Treatment of choroid plexus tumors: a 20-year single institutional experience

Abstract

Object: Choroid plexus tumors (CPTs) are rare intracranial neoplasms that constitute approximately 2%-5% of all pediatric brain tumors. Most of these tumors present with severe hydrocephalus. The optimal perioperative management and oncological care remain a matter of debate. The authors present the epidemiological and clinical features of CPTs from a 20-year single-institutional experience.

Methods: A total of 39 consecutive patients with pathologically proven CPTs (31 choroid plexus papillomas [CPPs] and 8 choroid plexus carcinomas [CPCs]) were included in this series. Patient demographics, clinical presentation, comorbidities, indications for surgery, radiological studies, tumor location, and all operative variables were reviewed for each case. Multivariate regression analysis was performed to identify independent predictors of tumor recurrence and survival.

Results: The overall mean age (± SD) was 13.13 ± 19.59 years (15.27 ± 21.10 years in the CPP group and 3.66 ± 3.59 years in the CPC group). Hydrocephalus was noted at presentation in 34% of patients. The most common presenting symptoms were headache (32%) and nausea/vomiting (26%). Gross-total resection (GTR) was achieved in 86% of CPPs and in 71% of CPCs (p = 0.57). There was 100% survival in patients with CPPs observed at the 5- and 10-year follow-up and 71% survival in patients with CPCs at the 5-year follow-up. In a multivariate regression analysis, a diagnosis of papilloma, preoperative vision changes, or hydrocephalus; right ventricle tumor location; and GTR were all independently associated with a decreased likelihood of tumor recurrence at last follow-up.

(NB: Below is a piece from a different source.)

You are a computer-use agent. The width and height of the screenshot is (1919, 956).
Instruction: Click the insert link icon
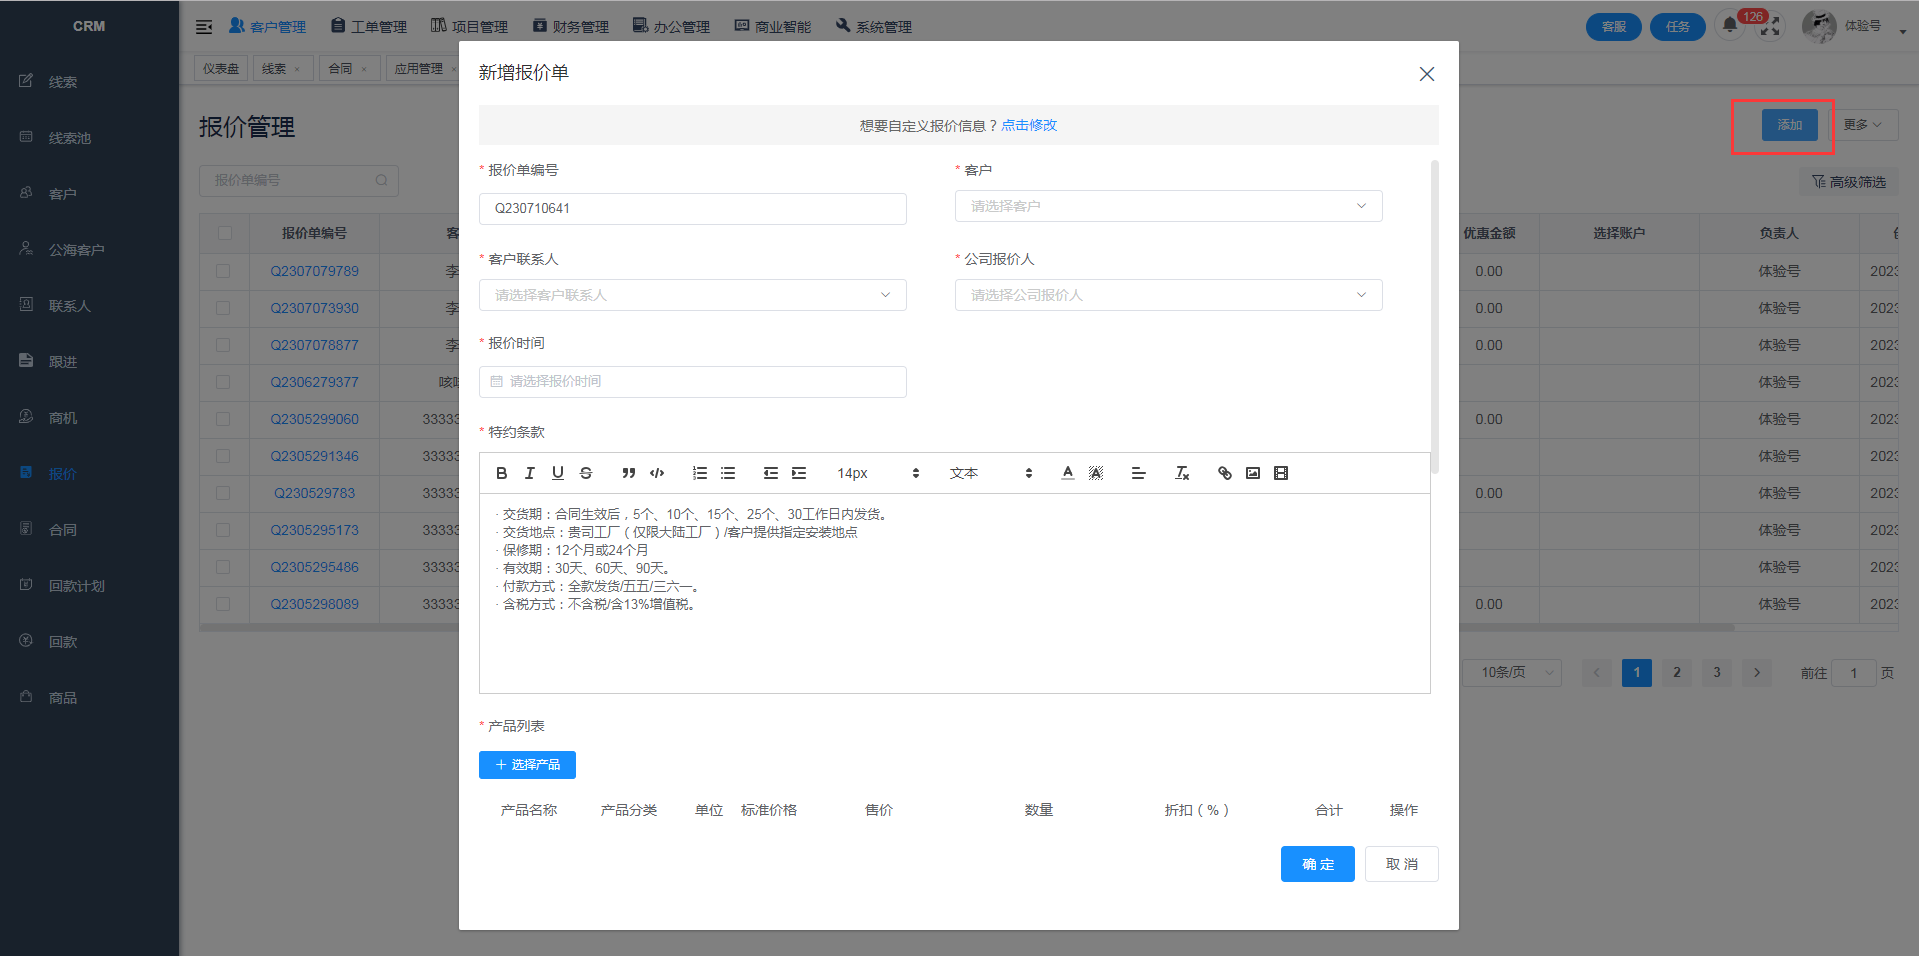[x=1224, y=473]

Conclusions: The authors' study suggests that patients with CPCs are more likely to experience local recurrence and metastasis; hence, GTR with chemotherapy and radiotherapy, particularly for CPCs, is pivotal in preventing recurrence and prolonging survival. While GTR was important for local control following resection of CPPs, it had a minimal effect on prolonging survival in this patient cohort.

Fig. 1

Preoperative axial (left) and coronal (right) contrast-enhanced T1-weighted MRI studies showing a typical CPP arising in the posterior horn of the left lateral ventricle.

Fig. 2

Magnetic resonance images obtained in a 4-year-old girl, showing a representative CPC. A: Preoperative axial T1-weighted image demonstrating a CPC in the posterior horn of the left lateral ventricle. B: Postoperative axial T1-weighted image. C: Preoperative sagittal T1-weighted image showing a large carcinoma in the lateral ventricle. D: Complete excision was achieved. Postoperatively, the patient did not require VP shunt placement.

Fig. 3

Representative sagittal (left) and axial (right) T1-weighted contrast-enhanced MRI studies of a CPP arising in the fourth ventricle.

Fig. 4

Estimated Kaplan-Meier plot depicting survival after resection of CPPs and CPCs. Only patients with observation times > 0 were included. The median and IQR long-term follow-up of patients with CPPs was 21 months (IQR 4.5–104 months), while the median long-term follow-up of patients with CPCs was 71 months (IQR 40–117 months). Five- and 10-year survival for patients with CPPs was 100% compared with a 5-year survival of 71% for those with CPCs (5 of 7). The difference in survival for patients with CPPs versus CPCs was statistically significant (p < 0.01, log-rank test).